New Orleans terrorist attack prompts safety changes in Salem: ‘Conversation is not over’
The New Year’s Day terrorist attack in New Orleans has prompted safety changes in Salem, with officials saying it would be “short-sighted” not to believe such a tragedy could unfold in the Witch City.
Salem is a tourism hot spot especially around Halloween when it hosts crowds as large as 100,000 people due to its “prominent place in American history and literature, its association with witchcraft and the witch trials of the 17th century, and so much more.”
“For these reasons, it would be short-sighted not to consider Salem a potential target for those who might seek to make a political statement through violence — for terrorism,” Mayor Dominick Pangallo and Police Chief Lucas J. Miller wrote.
Officials in the Massachusetts city, along the North Shore, said they met on Thursday to discuss how they could improve safety in October when crowds grow to a comparable volume to Mardi Gras in New Orleans and throughout the entire year.

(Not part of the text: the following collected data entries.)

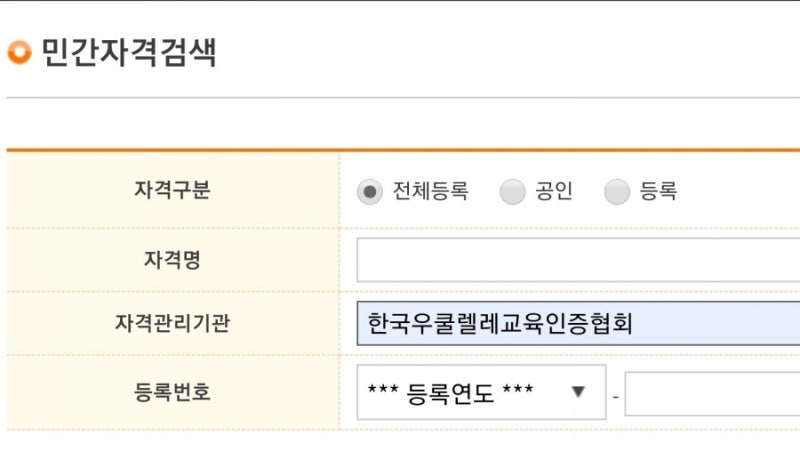Click the 민간자격검색 page heading
Screen dimensions: 800x452
click(x=129, y=52)
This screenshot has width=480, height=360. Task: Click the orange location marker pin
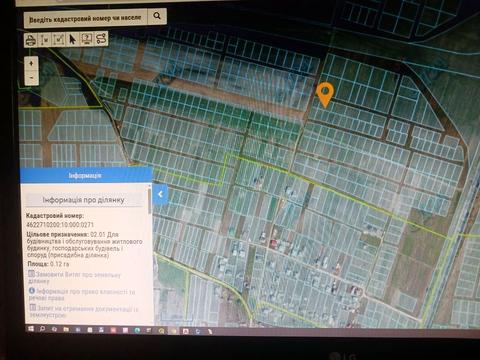325,95
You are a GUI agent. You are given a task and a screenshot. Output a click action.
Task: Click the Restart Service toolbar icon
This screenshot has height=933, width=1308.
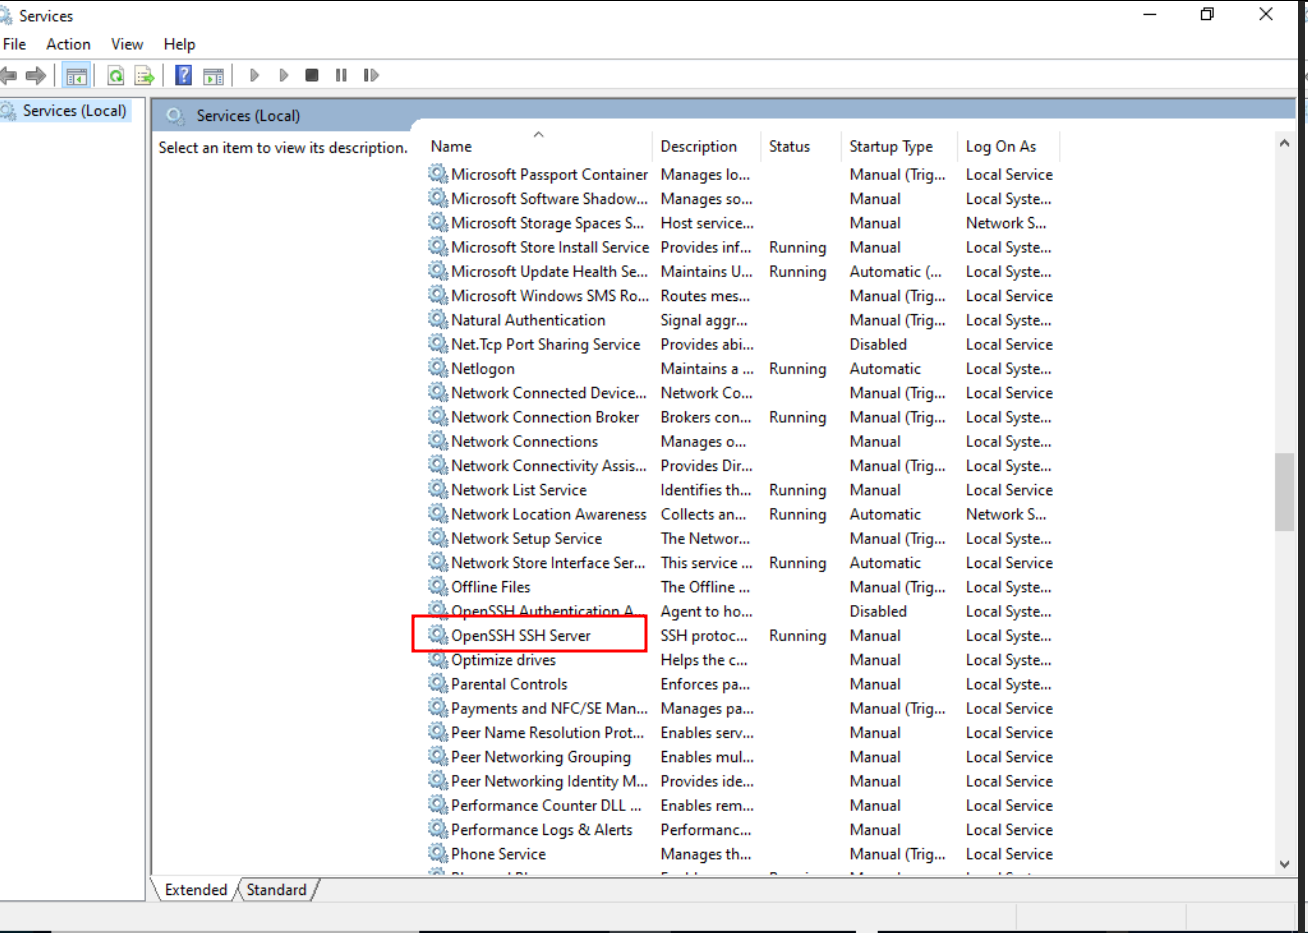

The meeting came a day after a motorist rammed a pickup truck through a crowd of revelers, killing at least 15 people, in New Orleans’ famed French Quarter.
“The starkest lesson seems to be that while New Orleans enacted very similar measures to Salem to keep people on the street safe,” Pangallo and Miller wrote, “the assailant was able to simply drive around barriers, either because mechanical bollards were out of service or because he drove on the sidewalk.”
Salem officials had already begun developing plans to install additional bollards, both mechanical and fixed, to bolster the protection of pedestrian areas across the city, but the terrorist attack has prompted the project to accelerate, the mayor and police chief wrote.
The city, of roughly 44,700 residents, will also “seek to acquire additional mobile vehicle barriers and additional concrete ‘Jersey barriers.’”
“Planning for pedestrian-only areas will have to be more rigid and enforced more completely this October,” Pangallo and Miller wrote, “which will be an additional imposition on downtown residents and businesses.”
Concrete barriers are already in use during the busy seasons, creating “pedestrian-only areas.”
Seven years ago, New Orleans officials began installing adjustable barriers at intersections in the famed French Quarter to temporarily prevent vehicles from entering the tourist area where the narrow streets are typically teeming with pedestrians every night.
The steel columns, known as bollards, were in the process of being replaced and were not engaged early on New Year’s Day. Temporary asphalt patches were installed in the spots where the steel columns were removed, city documents show.
Officials in Salem said they would also consider increasing police staffing levels in October, a plan that could trigger “more additional officers from other communities and agencies” being used.
“This conversation is not over,” Pangallo and Miller wrote, “and we will continue to evaluate information from New Orleans to better learn from that terrible attack and improve on our own safety operations here in Salem. While we are thinking about Salem, today we also grieve with the City of New Orleans and with the families and loved ones of those killed.”